* What you should do *
Quote the items from the line containing "beside item count" to the line containing "point(1464,682)", leaving out the pictures.
>> BEGIN Materials provided
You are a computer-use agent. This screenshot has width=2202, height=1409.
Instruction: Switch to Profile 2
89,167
>> END Materials provided
>> BEGIN Materials provided
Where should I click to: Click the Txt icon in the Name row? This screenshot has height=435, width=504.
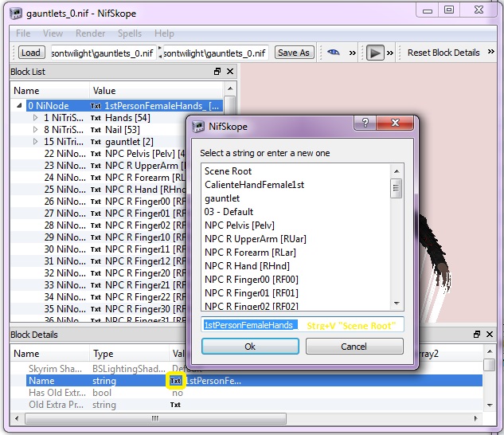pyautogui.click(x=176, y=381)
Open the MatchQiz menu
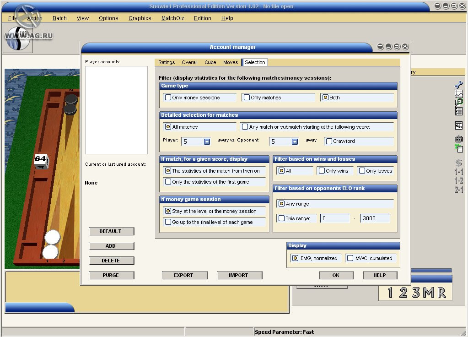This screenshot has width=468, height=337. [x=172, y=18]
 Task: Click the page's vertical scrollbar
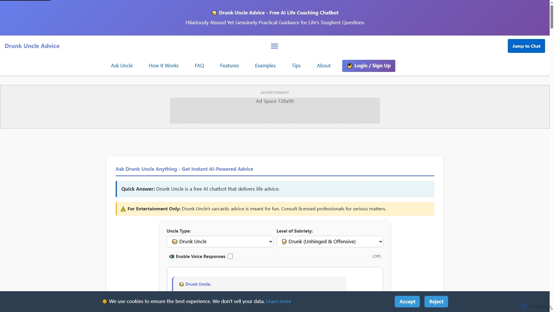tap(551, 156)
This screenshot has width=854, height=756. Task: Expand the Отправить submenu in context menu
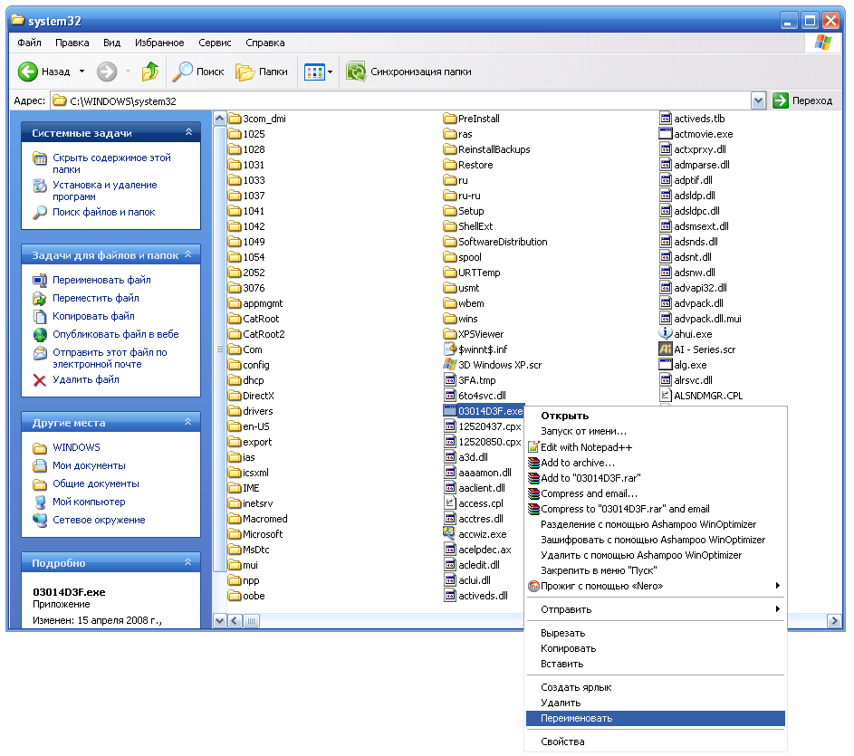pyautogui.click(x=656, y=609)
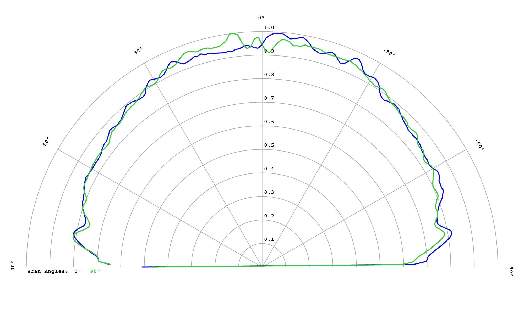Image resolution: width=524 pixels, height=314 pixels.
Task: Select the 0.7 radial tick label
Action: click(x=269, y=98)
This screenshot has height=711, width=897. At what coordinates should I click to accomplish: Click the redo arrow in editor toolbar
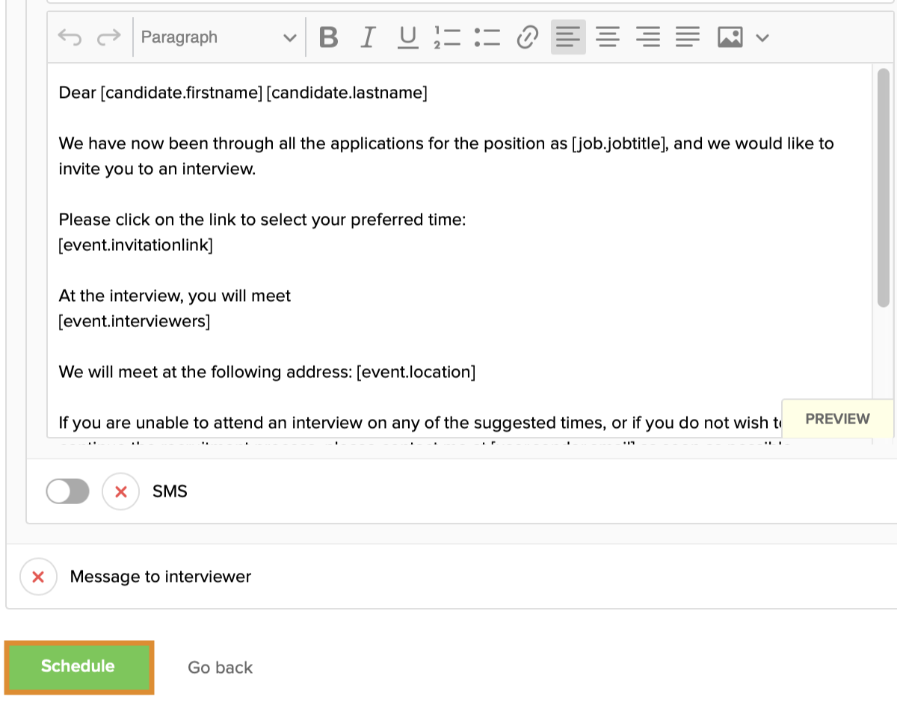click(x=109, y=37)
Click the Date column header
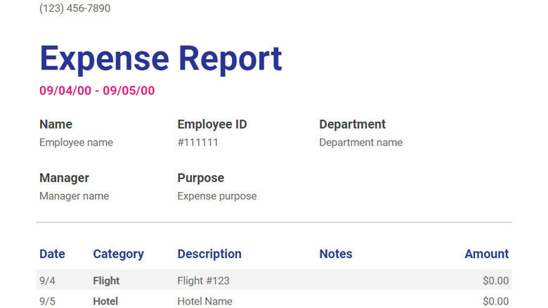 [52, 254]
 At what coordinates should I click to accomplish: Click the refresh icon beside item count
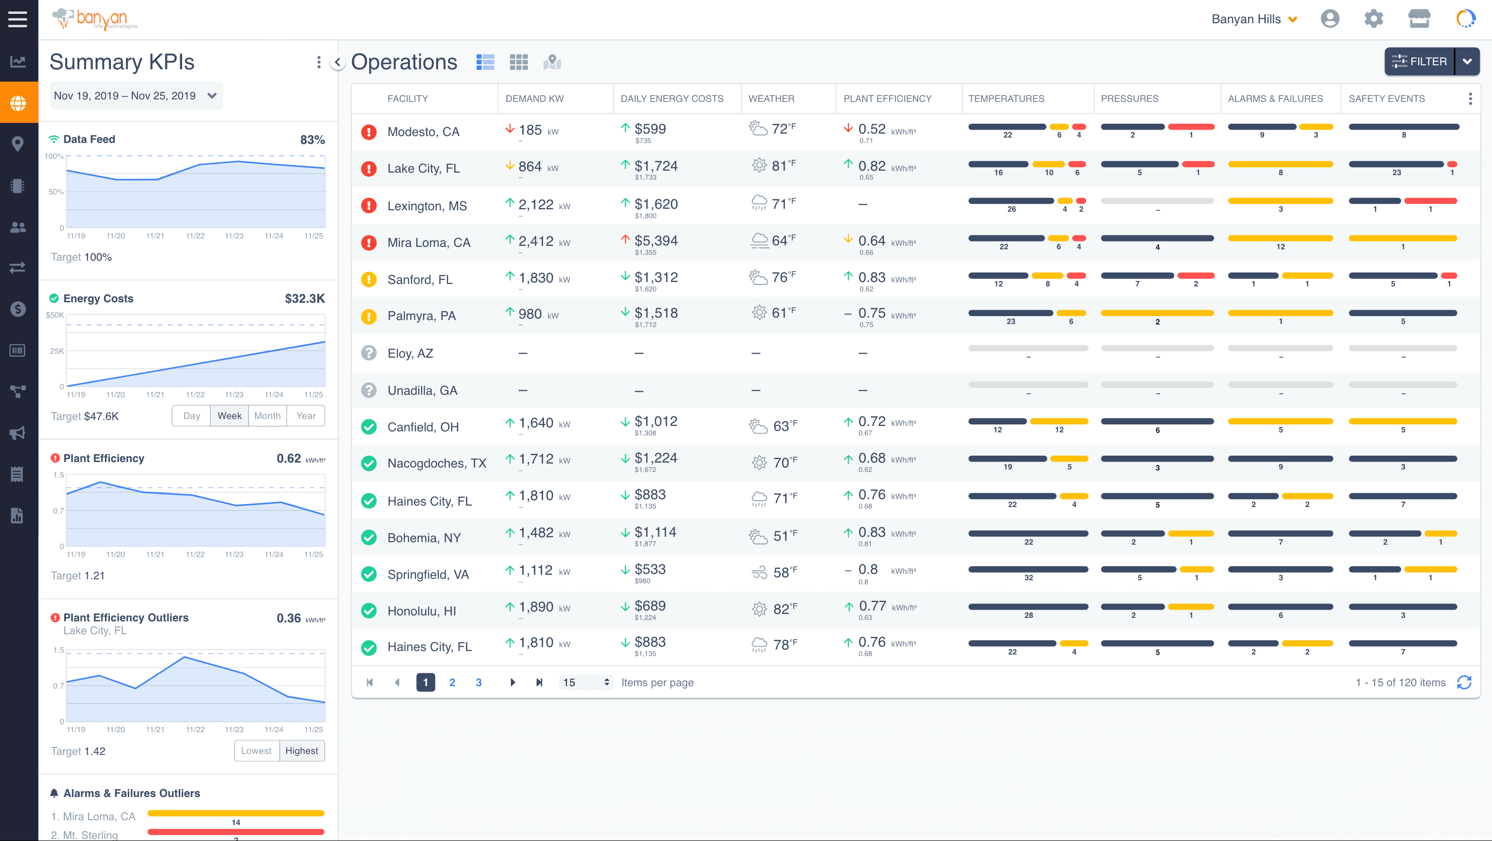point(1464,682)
>> END Materials provided
* Output of the exercise *
 At what coordinates should I click to accomplish: Click the refresh icon beside item count
point(1464,682)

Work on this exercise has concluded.